| Exercise objective |
Whatever the records hold, copy it exactly and completely.

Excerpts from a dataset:
>>>>>
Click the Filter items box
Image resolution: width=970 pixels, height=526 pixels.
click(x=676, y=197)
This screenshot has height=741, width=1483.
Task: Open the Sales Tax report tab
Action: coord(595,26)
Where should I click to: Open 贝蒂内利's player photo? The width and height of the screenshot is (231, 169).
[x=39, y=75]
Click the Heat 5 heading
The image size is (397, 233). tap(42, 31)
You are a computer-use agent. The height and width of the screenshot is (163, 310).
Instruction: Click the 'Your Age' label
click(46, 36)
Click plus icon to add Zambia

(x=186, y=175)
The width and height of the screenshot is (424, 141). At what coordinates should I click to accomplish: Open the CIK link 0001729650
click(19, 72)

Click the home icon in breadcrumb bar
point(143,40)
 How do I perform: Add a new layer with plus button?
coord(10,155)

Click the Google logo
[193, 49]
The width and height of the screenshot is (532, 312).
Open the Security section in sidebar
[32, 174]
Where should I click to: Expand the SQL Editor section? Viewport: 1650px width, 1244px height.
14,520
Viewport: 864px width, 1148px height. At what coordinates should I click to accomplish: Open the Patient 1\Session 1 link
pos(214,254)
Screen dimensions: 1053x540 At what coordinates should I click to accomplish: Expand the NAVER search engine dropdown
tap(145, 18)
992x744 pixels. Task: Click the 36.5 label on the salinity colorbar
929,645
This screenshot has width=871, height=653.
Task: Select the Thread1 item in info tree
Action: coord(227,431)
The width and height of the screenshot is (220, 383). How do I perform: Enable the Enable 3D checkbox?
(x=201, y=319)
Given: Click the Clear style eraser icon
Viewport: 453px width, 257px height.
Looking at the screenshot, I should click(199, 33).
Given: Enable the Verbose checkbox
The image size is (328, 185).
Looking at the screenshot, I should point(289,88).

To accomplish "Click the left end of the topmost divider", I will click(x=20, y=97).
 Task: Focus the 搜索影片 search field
<<<<<
| Answer for this exercise |
Click the Filter items box
Image resolution: width=970 pixels, height=526 pixels.
click(x=676, y=197)
This screenshot has height=741, width=1483.
Task: Open the Sales Tax report tab
Action: coord(595,26)
Where should I click to: Open 贝蒂内利's player photo? The width and height of the screenshot is (231, 169).
[x=39, y=75]
Click the Heat 5 heading
The image size is (397, 233). tap(42, 31)
You are a computer-use agent. The height and width of the screenshot is (163, 310).
Instruction: Click the 'Your Age' label
click(46, 36)
Click plus icon to add Zambia

(x=186, y=175)
The width and height of the screenshot is (424, 141). At what coordinates should I click to accomplish: Open the CIK link 0001729650
click(19, 72)

Click the home icon in breadcrumb bar
point(143,40)
 How do I perform: Add a new layer with plus button?
coord(10,155)

Click the Google logo
[193, 49]
The width and height of the screenshot is (532, 312).
Open the Security section in sidebar
[32, 174]
Where should I click to: Expand the SQL Editor section? Viewport: 1650px width, 1244px height.
14,520
Viewport: 864px width, 1148px height. At what coordinates should I click to accomplish: Open the Patient 1\Session 1 link
pos(214,254)
Screen dimensions: 1053x540 At what coordinates should I click to accomplish: Expand the NAVER search engine dropdown
tap(145, 18)
992x744 pixels. Task: Click the 36.5 label on the salinity colorbar
929,645
This screenshot has width=871, height=653.
Task: Select the Thread1 item in info tree
Action: coord(227,431)
The width and height of the screenshot is (220, 383). How do I perform: Enable the Enable 3D checkbox?
(x=201, y=319)
Given: Click the Clear style eraser icon
Viewport: 453px width, 257px height.
Looking at the screenshot, I should click(199, 33).
Given: Enable the Verbose checkbox
The image size is (328, 185).
Looking at the screenshot, I should point(289,88).

To accomplish "Click the left end of the topmost divider", I will click(x=20, y=97).
 Task: Focus the 搜索影片 search field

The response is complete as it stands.